### Your objective
Print only the lines running from the line with "The width and" to the final line below, both included, exactly as written and without the pictures.
Exercise data Block Start
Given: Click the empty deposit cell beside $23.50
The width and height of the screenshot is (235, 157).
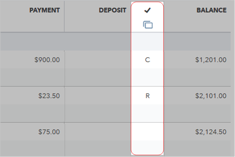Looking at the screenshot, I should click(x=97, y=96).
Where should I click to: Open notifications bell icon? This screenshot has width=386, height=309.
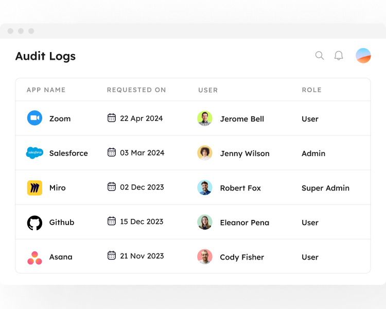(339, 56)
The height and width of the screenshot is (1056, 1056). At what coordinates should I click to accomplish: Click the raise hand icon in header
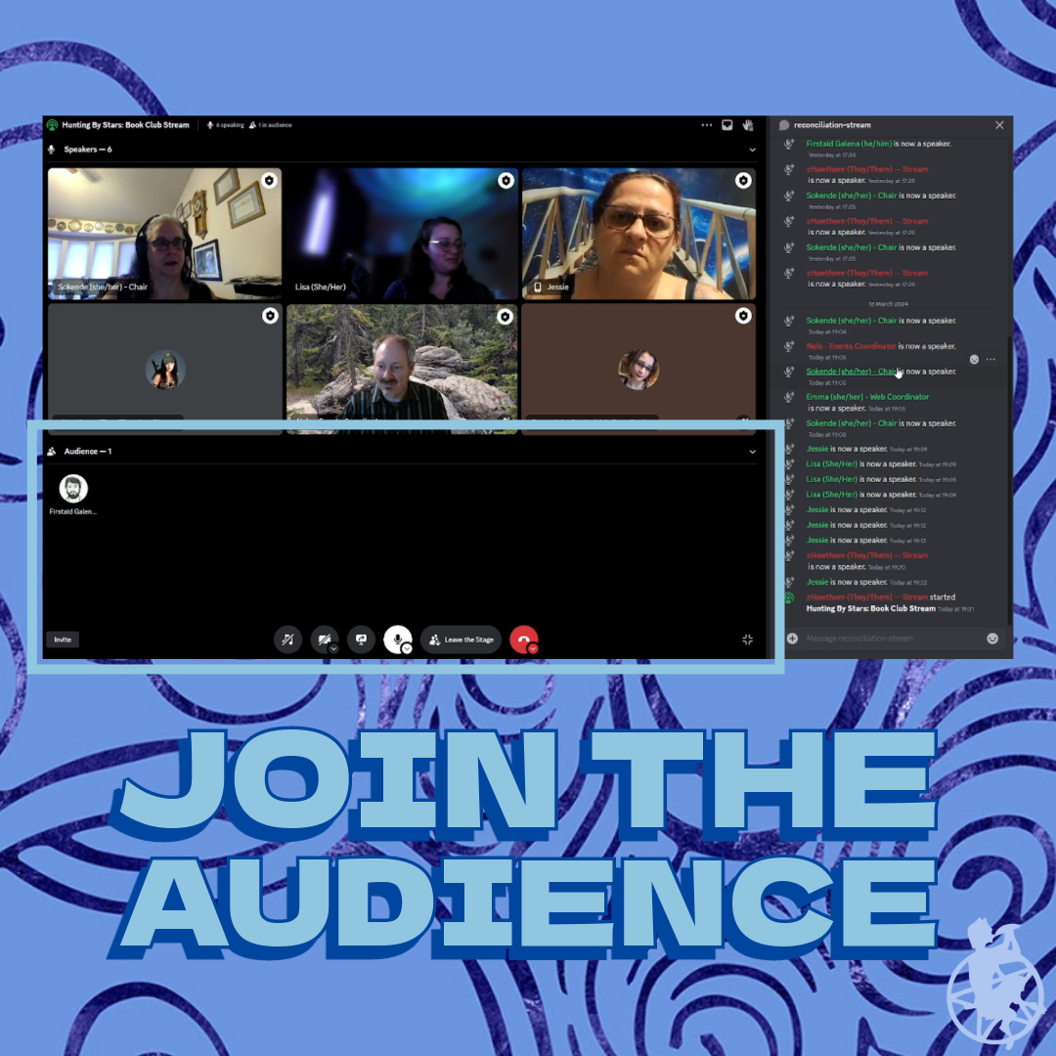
Exercise data Block End
### Result of the task
The width and height of the screenshot is (235, 157).
Looking at the screenshot, I should click(x=97, y=96).
Where should I click to: Open notifications bell icon? This screenshot has width=386, height=309.
(339, 56)
The height and width of the screenshot is (1056, 1056). At what coordinates should I click to accomplish: Click the raise hand icon in header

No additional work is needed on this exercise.